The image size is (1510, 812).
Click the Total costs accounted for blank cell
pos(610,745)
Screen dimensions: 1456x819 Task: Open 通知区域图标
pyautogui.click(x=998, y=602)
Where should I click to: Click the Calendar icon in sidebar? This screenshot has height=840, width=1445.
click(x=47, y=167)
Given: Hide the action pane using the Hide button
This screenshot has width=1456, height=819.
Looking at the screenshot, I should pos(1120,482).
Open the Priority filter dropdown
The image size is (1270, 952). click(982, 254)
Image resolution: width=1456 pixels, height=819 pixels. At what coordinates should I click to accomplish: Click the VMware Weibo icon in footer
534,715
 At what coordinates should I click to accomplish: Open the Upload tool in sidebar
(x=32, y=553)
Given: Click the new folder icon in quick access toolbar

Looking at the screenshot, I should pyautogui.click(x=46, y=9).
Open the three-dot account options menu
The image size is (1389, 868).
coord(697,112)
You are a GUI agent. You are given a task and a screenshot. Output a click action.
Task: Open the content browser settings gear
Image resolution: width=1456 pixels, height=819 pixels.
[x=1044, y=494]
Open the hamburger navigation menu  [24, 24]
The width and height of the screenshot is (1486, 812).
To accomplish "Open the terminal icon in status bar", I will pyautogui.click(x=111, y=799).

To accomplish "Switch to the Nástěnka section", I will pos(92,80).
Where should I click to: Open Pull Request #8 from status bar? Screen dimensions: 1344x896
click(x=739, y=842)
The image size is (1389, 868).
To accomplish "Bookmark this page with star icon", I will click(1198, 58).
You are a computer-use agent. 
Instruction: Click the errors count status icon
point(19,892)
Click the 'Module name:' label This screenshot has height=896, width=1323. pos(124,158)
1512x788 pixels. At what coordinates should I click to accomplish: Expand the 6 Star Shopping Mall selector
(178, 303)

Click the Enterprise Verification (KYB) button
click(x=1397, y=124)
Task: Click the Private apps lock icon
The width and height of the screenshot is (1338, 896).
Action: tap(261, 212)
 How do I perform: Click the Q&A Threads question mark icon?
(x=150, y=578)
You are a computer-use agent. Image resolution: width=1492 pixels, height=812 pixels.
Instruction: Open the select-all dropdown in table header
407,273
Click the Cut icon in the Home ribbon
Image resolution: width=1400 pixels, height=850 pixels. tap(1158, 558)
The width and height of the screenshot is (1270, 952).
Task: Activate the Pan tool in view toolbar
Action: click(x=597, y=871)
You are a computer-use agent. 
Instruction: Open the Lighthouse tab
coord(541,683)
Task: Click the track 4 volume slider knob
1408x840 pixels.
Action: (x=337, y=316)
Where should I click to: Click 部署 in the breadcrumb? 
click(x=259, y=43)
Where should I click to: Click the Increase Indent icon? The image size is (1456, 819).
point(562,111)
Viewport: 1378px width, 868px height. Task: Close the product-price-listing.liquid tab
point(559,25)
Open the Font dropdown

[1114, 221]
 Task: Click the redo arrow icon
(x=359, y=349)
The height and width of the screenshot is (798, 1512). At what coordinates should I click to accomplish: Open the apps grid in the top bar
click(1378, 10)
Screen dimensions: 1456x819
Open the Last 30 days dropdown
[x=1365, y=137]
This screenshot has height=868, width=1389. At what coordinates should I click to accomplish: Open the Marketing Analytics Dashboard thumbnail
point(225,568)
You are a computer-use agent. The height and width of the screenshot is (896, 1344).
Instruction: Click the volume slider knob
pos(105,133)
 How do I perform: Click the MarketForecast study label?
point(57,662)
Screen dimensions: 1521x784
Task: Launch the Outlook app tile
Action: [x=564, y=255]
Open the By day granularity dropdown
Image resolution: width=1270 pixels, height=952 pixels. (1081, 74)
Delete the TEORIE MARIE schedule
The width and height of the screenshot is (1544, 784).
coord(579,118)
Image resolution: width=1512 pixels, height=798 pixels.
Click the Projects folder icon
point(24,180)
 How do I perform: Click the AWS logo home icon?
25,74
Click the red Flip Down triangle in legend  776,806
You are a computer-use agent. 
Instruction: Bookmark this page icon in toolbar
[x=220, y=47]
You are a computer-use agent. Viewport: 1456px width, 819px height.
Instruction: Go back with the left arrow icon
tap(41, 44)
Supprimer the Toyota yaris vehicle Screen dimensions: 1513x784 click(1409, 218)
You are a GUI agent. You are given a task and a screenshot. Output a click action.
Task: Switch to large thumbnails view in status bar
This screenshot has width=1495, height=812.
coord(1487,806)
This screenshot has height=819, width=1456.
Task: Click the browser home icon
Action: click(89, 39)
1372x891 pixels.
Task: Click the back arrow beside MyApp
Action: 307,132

++++++

* **DIRECTIONS**
The only acceptable answer is the full set of entries, repeated exactly.

* **WRITTEN ANSWER**
The image size is (1510, 812).
Click the Total costs accounted for blank cell
pos(610,745)
Screen dimensions: 1456x819 Task: Open 通知区域图标
pyautogui.click(x=998, y=602)
Where should I click to: Click the Calendar icon in sidebar? This screenshot has height=840, width=1445.
click(x=47, y=167)
Given: Hide the action pane using the Hide button
This screenshot has width=1456, height=819.
Looking at the screenshot, I should pos(1120,482).
Open the Priority filter dropdown
The image size is (1270, 952). click(982, 254)
Image resolution: width=1456 pixels, height=819 pixels. At what coordinates should I click to accomplish: Click the VMware Weibo icon in footer
534,715
 At what coordinates should I click to accomplish: Open the Upload tool in sidebar
(x=32, y=553)
Given: Click the new folder icon in quick access toolbar

Looking at the screenshot, I should pyautogui.click(x=46, y=9).
Open the three-dot account options menu
The image size is (1389, 868).
coord(697,112)
You are a GUI agent. You are given a task and a screenshot. Output a click action.
Task: Open the content browser settings gear
Image resolution: width=1456 pixels, height=819 pixels.
[x=1044, y=494]
Open the hamburger navigation menu  [24, 24]
The width and height of the screenshot is (1486, 812).
To accomplish "Open the terminal icon in status bar", I will pyautogui.click(x=111, y=799).

To accomplish "Switch to the Nástěnka section", I will pos(92,80).
Where should I click to: Open Pull Request #8 from status bar? Screen dimensions: 1344x896
click(x=739, y=842)
The image size is (1389, 868).
To accomplish "Bookmark this page with star icon", I will click(1198, 58).
You are a computer-use agent. 
Instruction: Click the errors count status icon
point(19,892)
Click the 'Module name:' label This screenshot has height=896, width=1323. pos(124,158)
1512x788 pixels. At what coordinates should I click to accomplish: Expand the 6 Star Shopping Mall selector
(178, 303)

Click the Enterprise Verification (KYB) button
click(x=1397, y=124)
Task: Click the Private apps lock icon
The width and height of the screenshot is (1338, 896).
Action: tap(261, 212)
 How do I perform: Click the Q&A Threads question mark icon?
(x=150, y=578)
You are a computer-use agent. Image resolution: width=1492 pixels, height=812 pixels.
Instruction: Open the select-all dropdown in table header
407,273
Click the Cut icon in the Home ribbon
Image resolution: width=1400 pixels, height=850 pixels. tap(1158, 558)
The width and height of the screenshot is (1270, 952).
Task: Activate the Pan tool in view toolbar
Action: click(x=597, y=871)
You are a computer-use agent. 
Instruction: Open the Lighthouse tab
coord(541,683)
Task: Click the track 4 volume slider knob
1408x840 pixels.
Action: (x=337, y=316)
Where should I click to: Click 部署 in the breadcrumb? 
click(x=259, y=43)
Where should I click to: Click the Increase Indent icon? The image size is (1456, 819).
point(562,111)
Viewport: 1378px width, 868px height. Task: Close the product-price-listing.liquid tab
point(559,25)
Open the Font dropdown

[1114, 221]
 Task: Click the redo arrow icon
(x=359, y=349)
The height and width of the screenshot is (798, 1512). At what coordinates should I click to accomplish: Open the apps grid in the top bar
click(1378, 10)
Screen dimensions: 1456x819
Open the Last 30 days dropdown
[x=1365, y=137]
This screenshot has height=868, width=1389. At what coordinates should I click to accomplish: Open the Marketing Analytics Dashboard thumbnail
point(225,568)
You are a computer-use agent. The height and width of the screenshot is (896, 1344).
Instruction: Click the volume slider knob
pos(105,133)
 How do I perform: Click the MarketForecast study label?
point(57,662)
Screen dimensions: 1521x784
Task: Launch the Outlook app tile
Action: [x=564, y=255]
Open the By day granularity dropdown
Image resolution: width=1270 pixels, height=952 pixels. (1081, 74)
Delete the TEORIE MARIE schedule
The width and height of the screenshot is (1544, 784).
coord(579,118)
Image resolution: width=1512 pixels, height=798 pixels.
Click the Projects folder icon
point(24,180)
 How do I perform: Click the AWS logo home icon?
25,74
Click the red Flip Down triangle in legend  776,806
You are a computer-use agent. 
Instruction: Bookmark this page icon in toolbar
[x=220, y=47]
You are a computer-use agent. Viewport: 1456px width, 819px height.
Instruction: Go back with the left arrow icon
tap(41, 44)
Supprimer the Toyota yaris vehicle Screen dimensions: 1513x784 click(1409, 218)
You are a GUI agent. You are given a task and a screenshot. Output a click action.
Task: Switch to large thumbnails view in status bar
This screenshot has width=1495, height=812.
coord(1487,806)
This screenshot has height=819, width=1456.
Task: Click the browser home icon
Action: click(89, 39)
1372x891 pixels.
Task: Click the back arrow beside MyApp
Action: 307,132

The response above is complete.